■ What is expected
Recast the paragraph beginning "The screenplay is strong" in the film review below as a short bulleted list that keeps its main facts.

On Demand: ‘Trial of the Chicago 7’ reminds us history repeats itself
This week, we look at a remarkable new release available for streaming later this week.
Available on streaming services
"The Trial of the Chicago 7": While it feels as though we are currently in an unprecedented time in history for political upheaval and distrust in government, the new feature film from writer/director Aaron Sorkin fully illustrates that the more things change, the more things stay the same.
In this riveting courtroom drama, he takes us back to 1969 where seven Americans were charged by the federal government of conspiracy in the wake of the violent riots that occurred in Chicago at the 1968 Democratic National Convention. In the transition from Lyndon B. Johnson to the Richard Nixon administration, the shift in power allowed the incoming Attorney General John Mitchell (later jailed for his role in the Watergate scandal) to put a target on these disparate protesters to argue that they had all joined forces to purposefully incite violence.
Sorkin is a masterful storyteller with an uncanny knack for sharp dialogue — fans will be pleased to see several key "walk and talk" scenes early on in the film. The actual trial scenes that make up the majority of the film are drawn from the original court transcripts. Some of the in-between moments have embellishments to boost Sorkin's obvious desire to tie this infamous blight in our nation's past to events that are happening today, but this is tautly edited and highly engaging throughout. One of the more effective choices is to blend in black and white archival footage during key moments, especially of the police attacking protestors. This drives home the narrative and reinforces the brutality that is still occurring across the country.
The screenplay is strong, but the film soars on the strength of its tremendous cast. It's a well-rounded group of established actors like Joseph Gordon-Levitt, Frank Langella, Michael Keaton and Eddie Redmayne alongside fiery performances from up-and-coming actors like Jeremy Strong ("Succession"), Yahya Abdul Mateen II ("Watchmen") and Kelvin Harrison Jr. ("Luce").
After the COVID-19 pandemic destroyed theatrical business, Paramount Pictures sold the film off to Netflix. While it is hard to imagine what awards season is going to look like for 2020, it will be shocking if comedian Sacha Baron Cohen isn't a strong contender in the best supporting actor race for his superior dramatic work here. It's hard to break out in such a strong ensemble, but he is the film's secret weapon with his portrayal of counterculture icon and activist Abbie Hoffman.
Make it a double feature along with "Steal This Movie" (streaming free on Tubi) or "William Kunstler: Disturbing the Universe" (streaming free on Kanopy and Tubi).

■ Data shown

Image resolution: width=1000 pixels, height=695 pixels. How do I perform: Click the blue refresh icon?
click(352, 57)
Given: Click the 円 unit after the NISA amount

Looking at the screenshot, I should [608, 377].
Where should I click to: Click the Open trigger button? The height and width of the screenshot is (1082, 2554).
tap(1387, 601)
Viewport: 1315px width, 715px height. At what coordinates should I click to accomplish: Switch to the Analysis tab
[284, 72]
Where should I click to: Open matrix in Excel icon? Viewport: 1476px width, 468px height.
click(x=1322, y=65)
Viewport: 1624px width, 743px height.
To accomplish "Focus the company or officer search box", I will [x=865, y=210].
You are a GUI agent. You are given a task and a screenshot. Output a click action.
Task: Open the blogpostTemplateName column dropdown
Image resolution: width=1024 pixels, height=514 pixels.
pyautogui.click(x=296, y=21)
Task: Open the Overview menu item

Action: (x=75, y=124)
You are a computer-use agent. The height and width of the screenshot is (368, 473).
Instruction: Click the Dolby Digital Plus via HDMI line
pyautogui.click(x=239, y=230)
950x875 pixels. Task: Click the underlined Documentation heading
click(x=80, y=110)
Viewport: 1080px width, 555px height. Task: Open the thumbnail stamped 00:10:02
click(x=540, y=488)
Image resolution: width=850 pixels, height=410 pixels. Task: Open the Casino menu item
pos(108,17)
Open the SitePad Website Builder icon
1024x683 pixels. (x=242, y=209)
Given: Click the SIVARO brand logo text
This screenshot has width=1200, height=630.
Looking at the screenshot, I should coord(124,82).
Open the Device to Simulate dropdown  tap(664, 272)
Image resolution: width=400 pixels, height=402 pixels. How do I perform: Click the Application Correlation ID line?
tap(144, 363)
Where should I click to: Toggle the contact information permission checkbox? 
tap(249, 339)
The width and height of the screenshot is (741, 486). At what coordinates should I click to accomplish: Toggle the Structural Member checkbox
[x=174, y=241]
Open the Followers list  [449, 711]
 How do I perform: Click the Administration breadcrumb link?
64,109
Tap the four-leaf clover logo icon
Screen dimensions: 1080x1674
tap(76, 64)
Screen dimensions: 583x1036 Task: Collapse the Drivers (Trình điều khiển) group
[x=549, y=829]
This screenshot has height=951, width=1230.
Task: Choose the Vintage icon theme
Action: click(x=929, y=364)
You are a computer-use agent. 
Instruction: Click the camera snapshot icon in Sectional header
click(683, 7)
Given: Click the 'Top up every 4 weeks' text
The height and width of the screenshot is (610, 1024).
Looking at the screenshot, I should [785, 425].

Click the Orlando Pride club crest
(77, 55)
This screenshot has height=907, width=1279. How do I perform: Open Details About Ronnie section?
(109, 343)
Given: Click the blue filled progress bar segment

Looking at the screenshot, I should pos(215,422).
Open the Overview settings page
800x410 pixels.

■ Response area
- The screenplay is strong, but the cast is what makes the film soar.
- Established actors: Joseph Gordon-Levitt, Frank Langella, Michael Keaton and Eddie Redmayne.
- Up-and-coming actors with fiery performances: Jeremy Strong ("Succession"), Yahya Abdul Mateen II ("Watchmen") and Kelvin Harrison Jr. ("Luce").